Trung Tran
Trung Tran

Reputation: 229

Rotate while jumping - iOS game

I am making an iOS game that a box will rotate while jumping (like this: http://www.lessmilk.com/games/3/). I have tried many ways and one of them seems acceptable:

When touch began, I run this code:

[_box.physicsBody applyImpulse:ccp(0, 5000)];

CCActionRotateBy *r2 = [CCActionRotateBy actionWithDuration:0.9f angle:360.f];
CCActionSequence *moveSequence = [CCActionSequence actionWithArray:@[r2]];
[_box runAction:moveSequence];

This is quite good but I later figured out there was performance problem. For unknown reason, while the box is in the air and it is rotating, the frame seems decreased (or I feel so because the animation is not smooth).

Does anyone know what the problem is or have better idea to implement this? Thank you,

Upvotes: 0

Views: 148

Answers (2)

cc.
cc.

Reputation: 3051

Typically, you don't want to both have your sprites being driven by physics AND by direct manipulation. You're basically fighting with the physics engine over control of the sprite.

You might consider, instead of applying physics to the box, just doing regular frame updates to move and rotate the sprite instead of trying to mix physics and actions. Most physics engines have a way to have physics objects that are moved around like puppets and which still trigger collisions properly, but which aren't directly controlled by the physics engine. Look into that, and you might have better results.

EDIT:

To achieve the motion you want, what I'd do is just animate directly using the update() function (or whatever the Cocos2D equivalent is - I'm more familiar with SpriteKit at the moment). (Untested code below.)

You'd want to start with a constant x velocity in points/second, say, 100. In your update() function, you take the delta since the last update() function, in seconds, and multiply it by that velocity to get the change in x position:

float newX = oldX + delta * xVelocity;

To do the jumping, you'd want to keep an "isJumping" BOOL, and if it's YES, add a parabolic Y distance and rotate the box.
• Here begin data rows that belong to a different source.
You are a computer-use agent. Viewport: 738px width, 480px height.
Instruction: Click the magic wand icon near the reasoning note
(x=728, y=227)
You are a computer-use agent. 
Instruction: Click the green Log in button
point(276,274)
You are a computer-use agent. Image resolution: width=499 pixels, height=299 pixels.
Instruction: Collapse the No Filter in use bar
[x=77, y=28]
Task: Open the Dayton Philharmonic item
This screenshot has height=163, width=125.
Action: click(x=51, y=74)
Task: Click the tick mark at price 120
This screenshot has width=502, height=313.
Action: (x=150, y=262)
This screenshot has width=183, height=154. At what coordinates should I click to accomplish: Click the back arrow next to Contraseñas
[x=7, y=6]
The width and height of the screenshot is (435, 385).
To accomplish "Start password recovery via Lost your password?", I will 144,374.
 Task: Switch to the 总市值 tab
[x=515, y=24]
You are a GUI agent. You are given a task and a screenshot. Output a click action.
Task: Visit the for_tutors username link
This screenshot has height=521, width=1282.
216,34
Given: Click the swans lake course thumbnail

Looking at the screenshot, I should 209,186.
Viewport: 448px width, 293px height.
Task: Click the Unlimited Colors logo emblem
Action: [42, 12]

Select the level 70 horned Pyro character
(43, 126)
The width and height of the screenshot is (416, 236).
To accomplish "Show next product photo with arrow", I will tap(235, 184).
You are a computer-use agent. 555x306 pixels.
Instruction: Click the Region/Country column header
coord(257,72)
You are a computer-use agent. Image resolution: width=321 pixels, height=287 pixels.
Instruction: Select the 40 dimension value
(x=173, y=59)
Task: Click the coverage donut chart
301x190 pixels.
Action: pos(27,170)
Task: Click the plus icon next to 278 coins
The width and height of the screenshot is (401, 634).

The easy way to do this is to just ramp from 0 to 1 across whatever X distance you want the jump to be, and map that onto the parabolic motion.

float newY = 0;  // zero is the ground plane
if (self.isJumping) {
    self.jumpRamp += delta * xVelocity / jumpLength;
    if (self.jumpRamp > 1.0) {
        self.zRotation = self.jumpRamp * M_PI;
        //  Map the jump ramp onto (-1,1), and then square it to get parabolic motion
        //  Since the jump ramp goes from (0,1), we subtract .5 and multiply by 2
        //  to get a range from (-1, 1).  Then we square that.
        float parabolic = ((self.jumpRamp - .5) * 2) * (self.jumpRamp - .5) * 2));
        //  This yields (0,1), with the parabola pointing up.  We need to
        //  invert it, scale it, and move it up so the end points are on the "floor".
        newY = self.maxJumpHeight * (1.0 - parabolic);
    } else {
        self.isJumping = NO;
        self.zRotation = 0;
        self.jumpRamp = 0;
    }
}

Now you have the motion you want. All that's left is collision detection, which you can do in exactly the same way as you did before. Just disconnect the box from being driven by the physics (it looks like, using Box2D, that you would use a "kinematic" body instead of a "dynamic" body). You'll still get your collision messages as before, but you'll control the behavior of the box directly instead of relying on physics or actions.

Upvotes: 2

Rajeev
Rajeev

Reputation: 585

Since your sprite is associated with physics and you are applying Linear impulse for sprite movement.So, instead of using animation for rotating the sprite, you can try to rotate the sprite using physics as well. Try applying angular velocity to the sprite as:

_box.physicsBody.angularVelocity = someConstantValue;

I hope you will get better performance as well as smoothness.